In that regard, content marketing is distinctly different from advertising. Advertising, more or less, is about telling (or showing) prospects how awesome your brand is. There’s a direct tie to a brand’s products or services through advertising, and the desired action is much clearer: become a customer. Content marketing, on the other hand, is about creating content that’s helpful or valuable for your prospects in order to encourage profitable consumer action farther down the road (or funnel).
Simply put, advertising is a bottom-of-the-funnel marketing strategy in which the customer and sales share control, whereas content marketing is a top-of-the-funnel strategy in which the customer is in control. The modern sales funnel from BizOxygen illustrates this concept below:
Prior to the advent of content marketing, marketing spend was typically directed towards activities that would generate bottom of the funnel conversions or macro conversions. In these traditional advertising models, a direct investment in a program could be expected to yield a corresponding lift in top-line revenue, and it was fairly simple to measure ROI.
Nowadays, many corporate executives expect the same sort of direct results from investments in content marketing, but it’s not as simple as it may seem. Marketers should not expect to be able to look at dollars spent on content marketing and tie them directly to revenue—there’s simply too much time and too many engagements from the first point of contact to sale.
As residents of the opposite ends of the sales funnel, content marketing and advertising are different strategies, despite having the same ultimate purpose of increasing sales. Content marketing lengthens the customer’s buying journey by accessing prospects earlier in the decision-making process—essentially before they know they need your product or service.
In contrast, advertising influences purchasing decisions from prospects that are ready to buy. Naturally, a much longer period of time is likely to occur between top-of-the-funnel touch points and a sale than bottom-of-the-funnel touch points and a sale. That longer time period enabled by content marketing creates room for a greater number of micro conversions or engagement activities prior to purchase with each prospect. It’s these micro conversions that should determine the success of content marketing programs—not revenue.
Micro conversion metrics can vary by content type, content purpose, business type, and products, among other variables. Jay Baer’s Field Guide to the Four Types of Content Marketing Metrics provides a foundation for looking at micro conversions through the scopes of consumption, sharing, lead generation and – ultimately – sales metrics. Sales (i.e. macro conversions) should be tied back to the appropriate micro conversions that support them.

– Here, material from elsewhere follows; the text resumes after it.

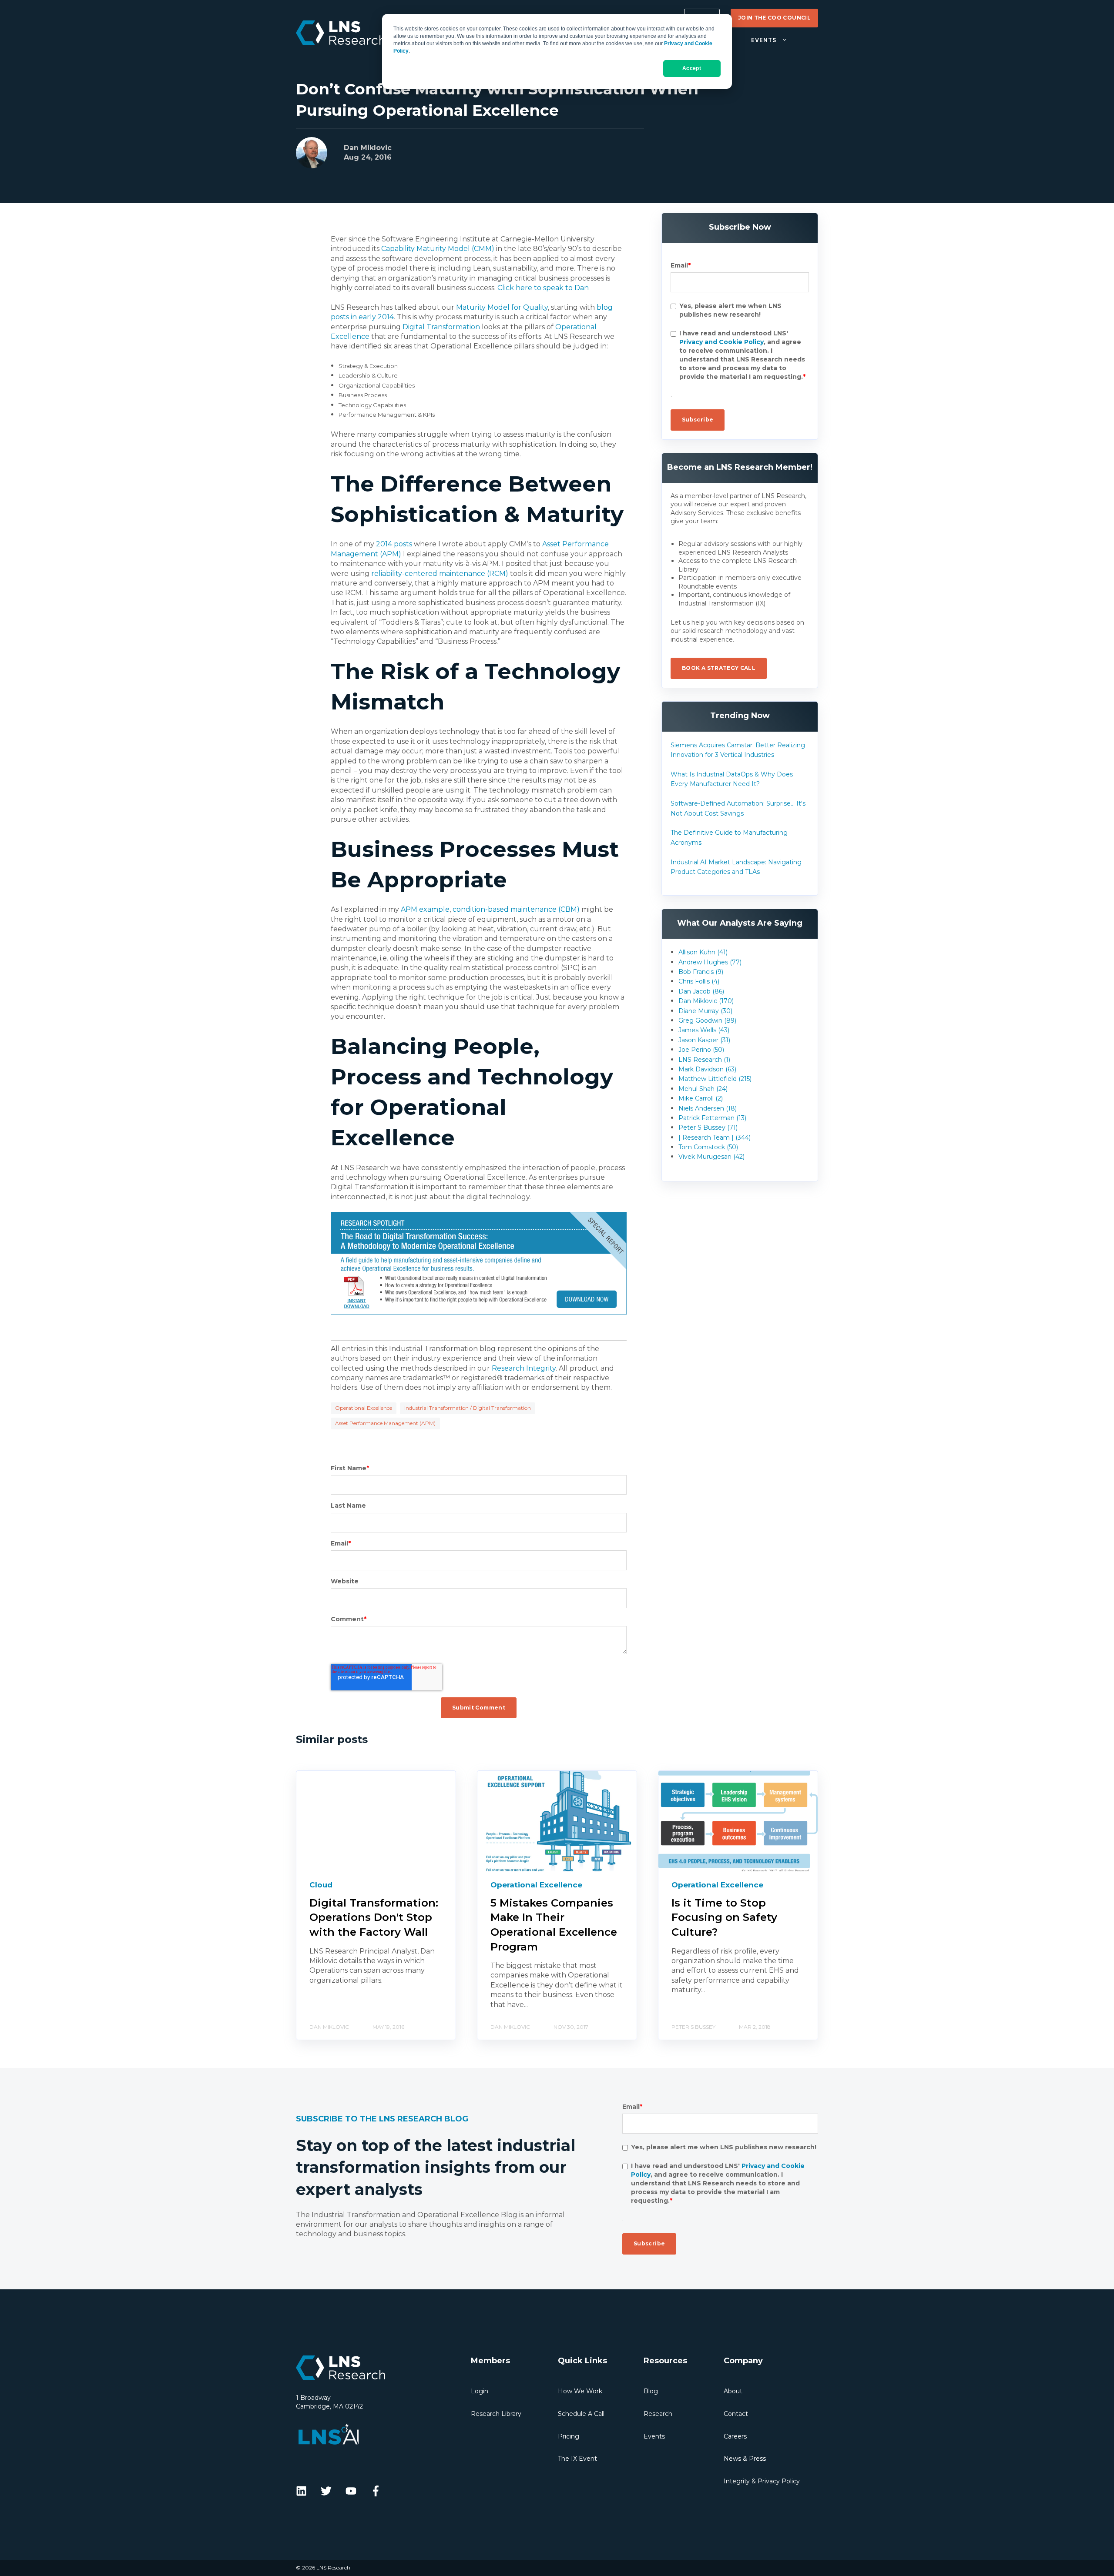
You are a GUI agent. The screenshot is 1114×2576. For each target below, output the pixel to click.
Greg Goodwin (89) (707, 1020)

To prove any sort of returns on your content marketing efforts, you’ve first got to understand what to measure and why. Know the intent of each content asset and establish relevant metrics for benchmarking success. Traffic, pages viewed, bounce rate, time on page, and ungated downloads are all examples of consumption metrics. Tweets, shares, likes, +1s, pins, email forwards, and inbound links are all examples of sharing metrics. Finally, lead generation metrics include form submissions, email subscriptions, and conversion rates. What’s important is that appropriate micro conversion goals and metrics are established for every content marketing initiative, rather than macro conversion goals and metrics.
If you’re in the majority of content marketers that struggle to prove ROI, the first place to start is by embracing the differences between content marketing and advertising. Content marketing isn’t advertising, and shouldn’t be treated—or measured—as such. Finally, understanding content marketing micro conversions and setting up the proper goals and metrics will allow you the freedom to prove that what you’re doing is working.